Sagrada Familia
(Eclo 3,3-17) El que respeta a sus padres, acumula tesoros.
(Col 3,12-21) Sea vuestro uniforme: misericordia, bondad, humildad, dulzura…
(Lc 2,22-40) El niño iba creciendo y robusteciéndose y se llenaba de sabiduría.
Toda familia es divina si es verdaderamente humana. El marco familiar nos permite desplegar lo divino en lo humano.
Debemos aclarar que el modelo de familia de aquella época tenía muy poco que ver con el nuestro. Los estudios sociológicos que se han hecho sobre la familia en tiempo de Jesús, no dejan lugar a duda. Si no tenemos en cuenta los resultados de esos estudios será imposible entender nada del ambiente en que se desarrolla la infancia de Jesús. El tipo de familia de Nazaret que se nos ha propuesto durante siglos, no ha existido nunca. El modelo de familia del tiempo de Jesús, era el patriarcal. La familia molecular era completamente inviable, tanto por motivos sociológicos como económicos. ¿Qué podían hacer dos jóvenes de 13 y 14 años con un recién nacido en los brazos?
Cuando el evangelio nos dice que José recibió en su casa a María, no quiere decir que fueran a vivir a una nueva casa. María dejó de vivir en la casa de su padre y pasó a integrarse en la familia de José. Esto no quiere decir que no tuvieran su intimidad y sus relaciones más estrechas los tres. El relato de la pérdida del Niño en Jerusalén es impensable en una familia de tres. Pero cobra su verosimilitud si tenemos en cuenta que es todo el clan el que hace la peregrinación y vuelven a casa todos juntos.
El relato evangélico que acabamos de leer es muy rico en enseñanzas teológicas. Está escrito sesenta o setenta años después de morir Jesús. Lc quiere dejar claro, desde el principio de su evangelio, que la vida de Jesús estuvo insertada plenamente en las tradiciones judías. Su persona y su mensaje no son realidades caídas del cielo, sino surgidas desde el fondo más genuino del judaísmo tradicional.

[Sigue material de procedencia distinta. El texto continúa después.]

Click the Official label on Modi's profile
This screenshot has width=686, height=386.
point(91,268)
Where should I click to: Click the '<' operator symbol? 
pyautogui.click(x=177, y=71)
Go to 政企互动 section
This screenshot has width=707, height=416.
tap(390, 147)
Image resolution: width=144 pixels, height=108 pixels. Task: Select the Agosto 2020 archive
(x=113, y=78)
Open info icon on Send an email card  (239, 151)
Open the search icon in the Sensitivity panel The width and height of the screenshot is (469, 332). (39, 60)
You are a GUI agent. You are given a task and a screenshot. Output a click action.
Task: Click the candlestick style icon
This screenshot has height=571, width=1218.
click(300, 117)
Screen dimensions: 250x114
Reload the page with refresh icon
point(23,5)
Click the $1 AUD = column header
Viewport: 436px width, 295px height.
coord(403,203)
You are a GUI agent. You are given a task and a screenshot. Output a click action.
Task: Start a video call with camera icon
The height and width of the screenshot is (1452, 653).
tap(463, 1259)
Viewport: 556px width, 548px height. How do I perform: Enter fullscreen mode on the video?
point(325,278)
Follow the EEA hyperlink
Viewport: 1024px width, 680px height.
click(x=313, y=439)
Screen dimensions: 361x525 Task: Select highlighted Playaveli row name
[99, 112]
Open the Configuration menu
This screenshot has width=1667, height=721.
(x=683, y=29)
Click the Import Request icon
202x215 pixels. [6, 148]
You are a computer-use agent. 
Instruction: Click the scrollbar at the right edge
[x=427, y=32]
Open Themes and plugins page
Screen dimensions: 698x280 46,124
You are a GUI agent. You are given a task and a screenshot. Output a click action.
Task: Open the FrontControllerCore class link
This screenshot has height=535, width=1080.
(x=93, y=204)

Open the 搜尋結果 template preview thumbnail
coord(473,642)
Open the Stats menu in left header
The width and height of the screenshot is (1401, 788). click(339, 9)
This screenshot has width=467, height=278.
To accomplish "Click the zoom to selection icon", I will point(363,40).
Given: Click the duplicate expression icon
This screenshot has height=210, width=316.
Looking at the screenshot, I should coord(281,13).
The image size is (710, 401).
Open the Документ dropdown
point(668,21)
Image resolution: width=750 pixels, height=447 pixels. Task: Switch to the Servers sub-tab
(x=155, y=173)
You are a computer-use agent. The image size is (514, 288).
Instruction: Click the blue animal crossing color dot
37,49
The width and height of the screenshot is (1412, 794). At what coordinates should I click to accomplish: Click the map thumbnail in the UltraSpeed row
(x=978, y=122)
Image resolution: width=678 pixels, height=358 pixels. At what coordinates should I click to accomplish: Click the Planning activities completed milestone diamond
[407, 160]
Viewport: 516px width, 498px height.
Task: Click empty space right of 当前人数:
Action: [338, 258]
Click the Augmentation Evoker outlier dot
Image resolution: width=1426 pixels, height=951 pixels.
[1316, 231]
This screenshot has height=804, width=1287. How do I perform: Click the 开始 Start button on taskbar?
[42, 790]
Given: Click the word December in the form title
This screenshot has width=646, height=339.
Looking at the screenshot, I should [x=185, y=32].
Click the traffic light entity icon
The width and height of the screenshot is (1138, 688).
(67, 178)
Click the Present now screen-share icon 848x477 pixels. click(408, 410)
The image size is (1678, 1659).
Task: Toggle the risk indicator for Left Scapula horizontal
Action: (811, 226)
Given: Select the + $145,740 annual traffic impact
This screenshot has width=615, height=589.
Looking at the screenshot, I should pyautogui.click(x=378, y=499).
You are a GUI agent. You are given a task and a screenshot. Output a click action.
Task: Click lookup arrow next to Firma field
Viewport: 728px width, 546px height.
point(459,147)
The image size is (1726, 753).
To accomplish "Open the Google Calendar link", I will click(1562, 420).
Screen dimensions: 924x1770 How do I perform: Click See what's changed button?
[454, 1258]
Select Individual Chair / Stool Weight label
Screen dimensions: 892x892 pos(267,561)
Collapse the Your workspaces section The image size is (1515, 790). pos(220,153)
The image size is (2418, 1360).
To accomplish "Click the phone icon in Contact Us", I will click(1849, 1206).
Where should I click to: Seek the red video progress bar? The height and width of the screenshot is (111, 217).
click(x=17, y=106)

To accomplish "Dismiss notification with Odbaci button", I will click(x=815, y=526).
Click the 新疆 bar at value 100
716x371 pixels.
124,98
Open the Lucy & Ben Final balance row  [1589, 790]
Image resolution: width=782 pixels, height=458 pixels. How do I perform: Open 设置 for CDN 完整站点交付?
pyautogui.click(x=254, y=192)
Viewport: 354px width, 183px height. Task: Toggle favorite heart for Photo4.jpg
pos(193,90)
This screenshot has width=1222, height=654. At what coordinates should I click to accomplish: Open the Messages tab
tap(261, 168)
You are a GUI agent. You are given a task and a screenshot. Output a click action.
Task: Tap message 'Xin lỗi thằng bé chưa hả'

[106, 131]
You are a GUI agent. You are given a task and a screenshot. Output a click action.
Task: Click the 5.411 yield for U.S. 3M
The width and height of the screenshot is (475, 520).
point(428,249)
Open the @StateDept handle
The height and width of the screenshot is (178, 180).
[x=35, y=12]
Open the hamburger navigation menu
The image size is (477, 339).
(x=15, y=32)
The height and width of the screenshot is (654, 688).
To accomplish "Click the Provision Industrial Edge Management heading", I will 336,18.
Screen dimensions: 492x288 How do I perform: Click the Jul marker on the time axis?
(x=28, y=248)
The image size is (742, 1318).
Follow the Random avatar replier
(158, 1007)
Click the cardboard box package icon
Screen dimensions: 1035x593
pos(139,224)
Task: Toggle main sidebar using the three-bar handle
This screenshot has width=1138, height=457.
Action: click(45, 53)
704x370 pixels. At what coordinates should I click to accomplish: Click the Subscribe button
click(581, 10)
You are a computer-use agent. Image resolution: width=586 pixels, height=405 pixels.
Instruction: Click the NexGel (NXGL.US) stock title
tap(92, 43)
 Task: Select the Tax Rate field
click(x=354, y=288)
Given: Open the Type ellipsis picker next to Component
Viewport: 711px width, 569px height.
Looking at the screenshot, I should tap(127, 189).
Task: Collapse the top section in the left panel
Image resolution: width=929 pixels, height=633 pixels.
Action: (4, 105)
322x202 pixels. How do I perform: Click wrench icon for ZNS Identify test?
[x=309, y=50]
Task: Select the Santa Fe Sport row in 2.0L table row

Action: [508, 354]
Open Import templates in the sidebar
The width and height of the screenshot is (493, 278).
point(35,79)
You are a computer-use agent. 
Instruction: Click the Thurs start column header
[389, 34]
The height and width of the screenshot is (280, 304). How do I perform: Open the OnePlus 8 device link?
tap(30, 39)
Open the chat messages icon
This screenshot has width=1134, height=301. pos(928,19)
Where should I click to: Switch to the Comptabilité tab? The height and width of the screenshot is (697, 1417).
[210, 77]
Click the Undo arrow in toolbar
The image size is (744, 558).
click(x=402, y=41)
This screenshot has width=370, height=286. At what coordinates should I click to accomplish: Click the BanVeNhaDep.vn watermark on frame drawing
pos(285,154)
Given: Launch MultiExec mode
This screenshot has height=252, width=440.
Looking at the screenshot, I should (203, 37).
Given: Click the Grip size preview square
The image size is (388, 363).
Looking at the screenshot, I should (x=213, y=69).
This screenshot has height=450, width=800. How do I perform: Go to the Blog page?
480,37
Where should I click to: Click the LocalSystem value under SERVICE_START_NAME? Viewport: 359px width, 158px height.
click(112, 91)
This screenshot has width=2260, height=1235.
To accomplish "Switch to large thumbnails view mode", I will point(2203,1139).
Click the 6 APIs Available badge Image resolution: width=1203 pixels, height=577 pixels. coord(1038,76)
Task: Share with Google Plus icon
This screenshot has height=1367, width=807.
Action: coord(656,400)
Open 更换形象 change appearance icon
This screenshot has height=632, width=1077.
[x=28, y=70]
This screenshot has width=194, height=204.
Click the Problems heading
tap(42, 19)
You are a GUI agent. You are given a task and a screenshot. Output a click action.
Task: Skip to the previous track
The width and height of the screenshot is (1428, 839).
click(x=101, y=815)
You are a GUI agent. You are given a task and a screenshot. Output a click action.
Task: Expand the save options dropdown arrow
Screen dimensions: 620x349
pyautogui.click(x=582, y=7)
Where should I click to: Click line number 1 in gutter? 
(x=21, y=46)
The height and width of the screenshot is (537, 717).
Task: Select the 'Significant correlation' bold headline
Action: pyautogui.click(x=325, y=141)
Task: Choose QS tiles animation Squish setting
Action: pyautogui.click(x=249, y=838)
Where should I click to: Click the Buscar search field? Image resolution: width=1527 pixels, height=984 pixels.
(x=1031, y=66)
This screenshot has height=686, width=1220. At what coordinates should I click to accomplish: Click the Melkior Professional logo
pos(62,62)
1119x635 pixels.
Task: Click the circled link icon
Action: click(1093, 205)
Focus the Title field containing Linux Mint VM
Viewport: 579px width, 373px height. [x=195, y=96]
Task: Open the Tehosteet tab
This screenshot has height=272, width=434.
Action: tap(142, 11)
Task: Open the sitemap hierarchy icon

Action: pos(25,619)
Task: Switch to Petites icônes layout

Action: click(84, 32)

Debemos buscar la ejemplaridad de la familia de Nazaret donde realmente está, huyendo de toda idealización que lo único que consigue es meternos en un ambiente irreal que no conduce a ninguna parte. Sus relaciones, aunque se hayan desarrollado en un marco familiar distinto, pueden servirnos como ejemplo de valores humanos que debemos desarrollar, cualquiera que sea el modelo donde tenemos que vivirlos. Jesús predicó lo que vivió. Si predicó el amor, es decir, la entrega, el servicio, la solicitud por el otro, quiere decir que primero lo vivió él. Todo ser humano nace como proyecto que tiene que ir desarrollándose a lo largo de toda la vida con la ayuda de los demás.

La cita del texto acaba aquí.